Dan Colley is filling in for Paddy Duffy this week

Biting the postman of news

This week's news was defined by the gaffers and their subordinates. Be they defiant, waning or retiring it seems that there has been some leadership shifts and mask slips this week in UK politics.

The Queen's Speech, the British parliamentary tradition whereby the Government of the day feeds the reigning Monarch a series of words to say in a particular order to an audience of people who know the script, while wearing her very best hat, put me in mind of a very posh vaudevillian ventriloquist act. Everybody knows the dummy is inanimate, that the man with the reddest face is making the words happen, the whole experience is absorbed by trying to hear the puppeteer's voice in the things the puppet says while watching to see if his lips move, and yet it's such fun to see the enchanted piece of wood say such incongruous things. "[My Government will] ensure that this country attracts people who will contribute and deter those who will not", said the sixth generation German immigrant who has never had a job and who lives off the British exchequer with her Greek husband and children.

In announcing the legislative agenda for her new Parliament, the Queen character in this piece gave us some insight into her priorities for the coming session including "helping people to move from welfare to work" and promoting "a fairer society that rewards people who work hard" and of course enabling the state to investigate "crime in cyberspace" delivered with all of the ease and familiarity with the issues that this writer has with the legacy of Alex Ferguson.

With UKIP eating into the Tories' share of the steak and kidney pie, Nigel Farage thumping about the place drinking British litres in English versions of cafe-bars, enjoying his moment as the thinking man's Nick Griffith, while having weight added to his side of the rocking boat by Tory heavies like Nigel Lawson, Boris Johnson, Michael Portillo and zombie Thatcher, it hardly seems surprising that the agenda for the new Parliament should veer toward the right with Cameron saying he'll try harder to be harder.

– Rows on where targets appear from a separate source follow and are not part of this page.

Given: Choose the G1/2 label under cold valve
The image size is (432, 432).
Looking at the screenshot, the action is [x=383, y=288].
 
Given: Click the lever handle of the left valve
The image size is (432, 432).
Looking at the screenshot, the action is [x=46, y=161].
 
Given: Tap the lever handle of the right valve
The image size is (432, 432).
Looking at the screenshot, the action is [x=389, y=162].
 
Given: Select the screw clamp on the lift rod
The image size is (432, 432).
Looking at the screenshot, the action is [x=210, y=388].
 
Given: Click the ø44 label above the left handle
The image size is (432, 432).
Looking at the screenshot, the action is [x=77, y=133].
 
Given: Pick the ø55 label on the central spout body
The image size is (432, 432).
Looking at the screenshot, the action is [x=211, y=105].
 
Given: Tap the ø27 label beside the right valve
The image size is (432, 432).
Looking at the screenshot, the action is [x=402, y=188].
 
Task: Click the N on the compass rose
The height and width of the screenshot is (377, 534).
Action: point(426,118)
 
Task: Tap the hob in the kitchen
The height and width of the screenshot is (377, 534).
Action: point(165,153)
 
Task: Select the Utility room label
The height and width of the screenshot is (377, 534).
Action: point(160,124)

It's just disappointing that the Lib Dems continue to just make do with the scraps that fall from the Tories' table, with Vince Cable somehow turning his response to the anti-immigration legislation into an explanation about how immigration is a good thing.

Speaking of Britain's immigrants, we go to Ireland now, where the Head of State caused upset with Euro-sceptical remarks that did not get run past the Cabinet. President Higgins said in a speech to the European Parliament and followed, this week, by an interview in the Financial Times, that there is a "hegemonic" economic model being propagated by the EU leaders and calling for a "radical rethink" of a problem that is not just economic, but moral. Nobody expected Michael D to be a wall flower president when he took office. Like Mary Robinson, he knows that his official roles are mostly ceremonial but also knows that microphones don't know that. A debate was stirred about whether he was over stepping his brief as Lord High Chief of Stamping and Dining but Vincent Browne urged him to say it like it is. Why hide your true thoughts behind cloaking language? With all of the Government and main opposition parties falling over themselves to be the best boys of Europe, and glowing with pride when they're told they're the model of a modern major disaster State, perhaps the President, precisely because they are a figure above politics, has a role in freshening debate. And better it come from a friend in Higgins than foe in Farage.

Still though, I'd rather be Eamonn Gilmore this week, clambering to claim that his Chairman is actually, despite appearances, supporting him, or even Prince Charles at the Commonwealth Meeting, than I would like to be David Moyes in a few weeks time. If anybody will have trouble answering the question "Who's the boss?" it's the players and fans of Manchester United. As Ferguson, after 27 years, retires and joins the board of directors it's probably fair to say that it can get pretty chilly in the shadow of the most successful manager in the world. Manchester United is, as I understand, a billion pound hairdressing franchise.